An IMF tilt to Africa

By Patrick Smith

Posted on April 9, 2021 10:02

No one is rushing to reclaim the term, but the signs are that there is a new ‘Washington consensus’. Member states of the IMF are set to approve a $650bn issue of its Special Drawing Rights reserve currency.

That alone will strengthen African treasuries far more than the combined weight of the G20’s over-cautious debt-relief plan and emergency funding from the international system. IMF management is prioritising the fight against inequality and the climate crisis, advocating carbon taxes and a massive social investment programme in health and education.

That policy agenda is mirrored in US President Joe Biden’s new deal, his plan to remake US capitalism over the next decade: a $1.9trn pandemic relief bill, a $2trn plan investing in power, roads, railways and bridges, greening the economy and cutting social inequities. It comes with a price tag in higher taxes of some $2.5trn.

Developing-country finance ministers are struggling to fund these same policies.
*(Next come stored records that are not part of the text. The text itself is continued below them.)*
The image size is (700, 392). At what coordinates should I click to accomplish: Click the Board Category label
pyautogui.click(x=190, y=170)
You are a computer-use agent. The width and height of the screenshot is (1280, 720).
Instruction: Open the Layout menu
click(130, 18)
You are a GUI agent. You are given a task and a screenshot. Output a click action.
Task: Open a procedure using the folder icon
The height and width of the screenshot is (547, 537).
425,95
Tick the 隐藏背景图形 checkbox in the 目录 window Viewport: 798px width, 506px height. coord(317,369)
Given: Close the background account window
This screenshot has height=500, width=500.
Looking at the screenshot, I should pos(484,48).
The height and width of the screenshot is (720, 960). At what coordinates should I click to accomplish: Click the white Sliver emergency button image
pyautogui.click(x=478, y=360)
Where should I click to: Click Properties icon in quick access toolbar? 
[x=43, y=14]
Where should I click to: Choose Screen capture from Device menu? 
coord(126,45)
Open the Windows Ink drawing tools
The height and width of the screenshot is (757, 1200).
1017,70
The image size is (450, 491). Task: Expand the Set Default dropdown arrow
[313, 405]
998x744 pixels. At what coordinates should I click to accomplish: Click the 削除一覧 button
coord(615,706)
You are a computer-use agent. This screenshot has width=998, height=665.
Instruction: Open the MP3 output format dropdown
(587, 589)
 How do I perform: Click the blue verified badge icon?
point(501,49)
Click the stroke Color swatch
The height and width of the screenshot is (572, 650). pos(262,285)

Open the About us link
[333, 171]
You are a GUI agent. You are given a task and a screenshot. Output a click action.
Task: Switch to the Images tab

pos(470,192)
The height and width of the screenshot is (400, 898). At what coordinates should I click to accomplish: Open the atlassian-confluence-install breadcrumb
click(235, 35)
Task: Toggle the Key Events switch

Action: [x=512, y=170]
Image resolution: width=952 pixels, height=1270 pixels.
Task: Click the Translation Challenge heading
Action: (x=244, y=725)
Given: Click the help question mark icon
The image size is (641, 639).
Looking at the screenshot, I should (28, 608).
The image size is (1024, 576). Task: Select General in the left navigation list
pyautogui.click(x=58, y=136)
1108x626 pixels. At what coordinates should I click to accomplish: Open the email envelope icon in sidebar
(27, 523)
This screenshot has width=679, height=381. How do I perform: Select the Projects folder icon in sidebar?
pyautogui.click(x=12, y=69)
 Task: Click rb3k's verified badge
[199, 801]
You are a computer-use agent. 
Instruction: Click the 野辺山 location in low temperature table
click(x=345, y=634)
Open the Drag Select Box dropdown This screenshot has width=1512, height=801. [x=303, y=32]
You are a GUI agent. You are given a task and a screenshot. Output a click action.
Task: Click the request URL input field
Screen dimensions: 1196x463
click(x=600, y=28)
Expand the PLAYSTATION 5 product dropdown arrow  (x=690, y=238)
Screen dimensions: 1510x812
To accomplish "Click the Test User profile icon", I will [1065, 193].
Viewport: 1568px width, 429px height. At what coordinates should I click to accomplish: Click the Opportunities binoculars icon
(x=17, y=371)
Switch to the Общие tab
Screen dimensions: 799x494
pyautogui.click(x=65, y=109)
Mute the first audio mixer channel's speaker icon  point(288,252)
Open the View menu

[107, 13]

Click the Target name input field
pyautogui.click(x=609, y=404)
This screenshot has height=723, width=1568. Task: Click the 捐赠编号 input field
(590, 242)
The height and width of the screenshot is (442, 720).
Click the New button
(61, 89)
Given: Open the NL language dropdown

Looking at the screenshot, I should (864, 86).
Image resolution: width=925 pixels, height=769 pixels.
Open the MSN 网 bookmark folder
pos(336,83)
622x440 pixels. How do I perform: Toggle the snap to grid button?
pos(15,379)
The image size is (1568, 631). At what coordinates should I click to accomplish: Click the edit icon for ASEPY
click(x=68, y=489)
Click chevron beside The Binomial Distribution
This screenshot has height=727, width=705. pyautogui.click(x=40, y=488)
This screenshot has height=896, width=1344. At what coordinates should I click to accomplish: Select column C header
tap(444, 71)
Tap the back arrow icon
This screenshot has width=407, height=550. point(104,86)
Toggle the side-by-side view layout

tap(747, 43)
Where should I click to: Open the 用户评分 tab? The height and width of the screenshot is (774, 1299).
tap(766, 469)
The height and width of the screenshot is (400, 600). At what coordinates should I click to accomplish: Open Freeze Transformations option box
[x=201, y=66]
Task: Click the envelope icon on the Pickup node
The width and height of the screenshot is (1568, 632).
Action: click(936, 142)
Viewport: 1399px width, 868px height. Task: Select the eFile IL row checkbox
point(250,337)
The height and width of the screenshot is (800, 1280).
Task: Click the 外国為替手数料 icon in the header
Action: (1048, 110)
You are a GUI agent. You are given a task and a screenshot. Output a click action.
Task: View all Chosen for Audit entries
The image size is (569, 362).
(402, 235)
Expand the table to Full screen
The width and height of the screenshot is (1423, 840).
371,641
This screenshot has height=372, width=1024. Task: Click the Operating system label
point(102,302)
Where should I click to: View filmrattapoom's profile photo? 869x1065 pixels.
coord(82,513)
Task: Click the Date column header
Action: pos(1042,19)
The world’s richest economies have spent as much as 20% of national income on Covid-19 fiscal and monetary stimulus responses while the poorest economies managed 2% at most.

The first era of the Washington consensus was forged in the 1980s, in the time of Ronald Reagan and Margaret Thatcher. Their advocacy for lower taxes and government borrowing, deregulation, privatising and shrinking the state, ending capital controls, liberalising trade and exchange rates was heartily shared by the leaders of the IMF and the World Bank. By the end of the 1990s, the economic certainties were fraying and geopolitics were changing fast.

That took a succession of crises: Asia’s 1997 financial crisis, then the West’s financial crisis in 2008, with the coronavirus economic free-fall of 2020 completing the trilogy.

Now, the arguments are less about what and more about how. If it takes $4trn to pull the US’s 320 million people out of the pandemic recession, how much will it take for Africa’s 1.3 billion?

IMF managing director Kristalina Georgieva is emblematic of the new era. She argues that emerging and developing economies would need trillions of dollars to remake themselves.

Growing up in Bulgaria, and with a ringside seat at Russia’s transition from state socialism to crony capitalism, Georgieva speaks with passion about the long-term human costs of bad policies. She spent much of 2020 working with Africa’s policy-makers at the national and regional level. The pandemic has driven the IMF and African governments into a new embrace.

Important policy differences persist between Washington and Africa, but the IMF is seen more as an ally than an adversary in the region’s negotiations over debt relief and infrastructure finance.

When the IMF calculates that the global economy would get a $9trn boost from a comprehensive international vaccination programme, it puts into perspective Africa’s struggle to raise $100bn for its continental vaccination programme.